Sara Guerrero (Ciudad de México, 1994) vivió durante cinco años en una casa del rural gallego tras migrar de su ciudad natal y después de pasar varios meses en Barcelona. Su experiencia está recogida en la novela Eu son o monte, que sitúa a la lectora frente a una realidad incómoda, muchas veces silenciada. En un pasaje de su libro escribe Estoy cansada de explicar. Estoy cansada de explicar cómo llegué aquí y que, por lo tanto, no soy de aquí.
«Algunas personas me dicen que es normal que en un pueblo pequeño haya desconfianza. Sí, estoy de acuerdo, pero no es lo mismo. Cuando saben que vienes de Latinoamérica o del Sur Global hay otra capa de significado. No ocurre lo mismo que en As Bestas. Es distinto. Siempre hay una especie de desconfianza que tiene que ver con asociarte a unos prejuicios racistas que ellos mismos tienen».
Durante los años que pasó aquí, a Sara la acompañaron decenas de objetos cotidianos que adquirieron valor y significado con el tiempo, con las experiencias. Desde el Museo de la Migración le propusimos que escogiera tres de ellos para que formen parte de nuestra vitrina digital.
Sara se pregunta, al comienzo de su libro, qué pasa cuando nos movemos por un mapa que no sabemos interpretar.
«Lo que pasa es que hay una suerte de pérdida de identidad, una pérdida de sentido y de personalidad. Estás tan abierta a lo que hay fuera, a lo que tienes que decodificar, y tan ansiosa por estar bien aquí, que tienes que dejar cosas atrás y abrir nuevas posibilidades. El problema es quién recibe».
El libro te sumerge en el monte, en la casa. Puedes casi sentir cómo caminas por ese espacio de piedra, que cruje bajo los pies. Y estando allí, Sara quiso recrearlo, guardarlo en un papel.
Si de algo estaba segura cuando publicó el libro, era de que iba a ser incómodo, de que iba a molestar a mucha gente, ya que ofrece una mirada del rural compleja, que se aleja de la idealización o de su defensa incondicional. Expone problemas como el aislamiento, la precariedad, la falta de servicios… pero también el racismo, la desconfianza, el cuestionamiento constante. En el libro escribe: En la ciudad, un chico desmiente las críticas. Pero es a mi a quien el vecino llama Pocahontas mientras me agarra la pierna. Es a mi a quien mandaron limpiar casas o de vuelta a su país.

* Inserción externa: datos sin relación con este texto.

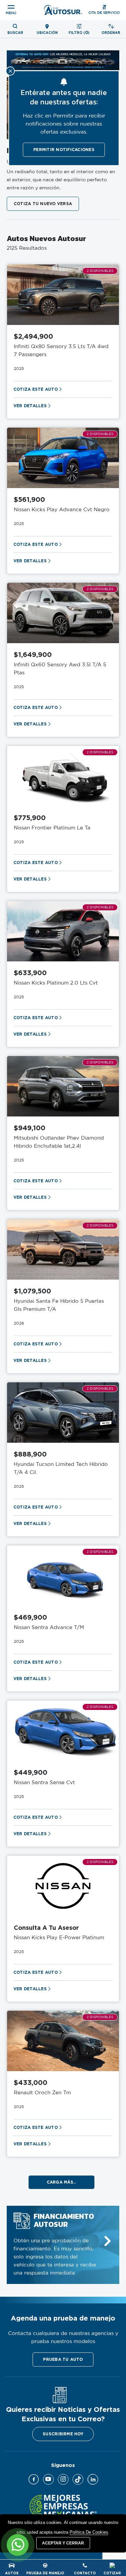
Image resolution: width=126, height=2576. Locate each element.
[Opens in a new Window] (33, 2479)
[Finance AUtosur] (107, 2241)
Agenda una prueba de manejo (63, 2318)
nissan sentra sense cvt (44, 1782)
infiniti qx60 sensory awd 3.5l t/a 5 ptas (60, 668)
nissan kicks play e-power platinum (59, 1937)
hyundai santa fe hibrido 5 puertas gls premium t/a (59, 1305)
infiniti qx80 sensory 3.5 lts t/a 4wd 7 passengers (61, 350)
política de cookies (89, 2532)
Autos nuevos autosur (46, 239)
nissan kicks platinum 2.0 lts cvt (56, 983)
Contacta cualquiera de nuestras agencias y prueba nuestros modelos (63, 2337)
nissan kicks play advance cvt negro (62, 509)
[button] (63, 2359)
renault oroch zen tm (42, 2092)
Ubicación (47, 33)
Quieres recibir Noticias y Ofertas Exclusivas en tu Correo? (63, 2414)
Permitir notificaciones (63, 149)
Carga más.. (61, 2182)
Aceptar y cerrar (63, 2543)
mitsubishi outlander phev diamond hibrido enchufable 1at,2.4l (59, 1142)
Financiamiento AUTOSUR (64, 2220)
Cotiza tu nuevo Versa (43, 203)
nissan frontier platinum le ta (52, 827)
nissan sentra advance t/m (49, 1627)
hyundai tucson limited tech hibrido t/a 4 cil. (61, 1468)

«Para mí era importante complejizar la mirada sobre el rural. Quería exponer que no hay médicos, que existe precariedad, aislamiento y me parece importante defender el rural porque la gente que vive allí tiene derecho a hacerlo con dignidad. Sin embargo, esa otra cara también existe. Proliferan los discursos racistas y de extrema derecha entre la juventud y yo pienso que es un tema que hay que abordar justamente para proteger el rural.
Pasa lo mismo con la lengua: ¿para defenderla tenemos que poner por delante esa pureza y pulcritud? Para hablar de la defensa del gallego tenemos que poner sobre la mesa los mecanismos de exclusión que genera en ciertos contextos con la gente migrante. Y, a partir de ahí, crear estrategias para construir puentes.»
Las palabras fueron el ancla de Sara durante su proceso migratorio. Y las tiene todas guardadas en un cuaderno.
Sara explica que este diario fue lo que la mantuvo a flote: poder escribir, poder crear, también desde su faceta de actriz.
«Fue la salvación, sin duda, fue lo único que me mantuvo firme con respecto a mi personalidad. Fue mi forma de mantener la dignidad, la integridad».
En su monólogo ‘Raigame’ aborda la identidad, la confluencia de dos espacios en una misma persona. En él, la protagonista pone por delante que ella es de aquí y explica: “Solamente a través de la emoción de empatía o del sentimiento de la convivencia era posible crear un canal de escucha con la otra persona”.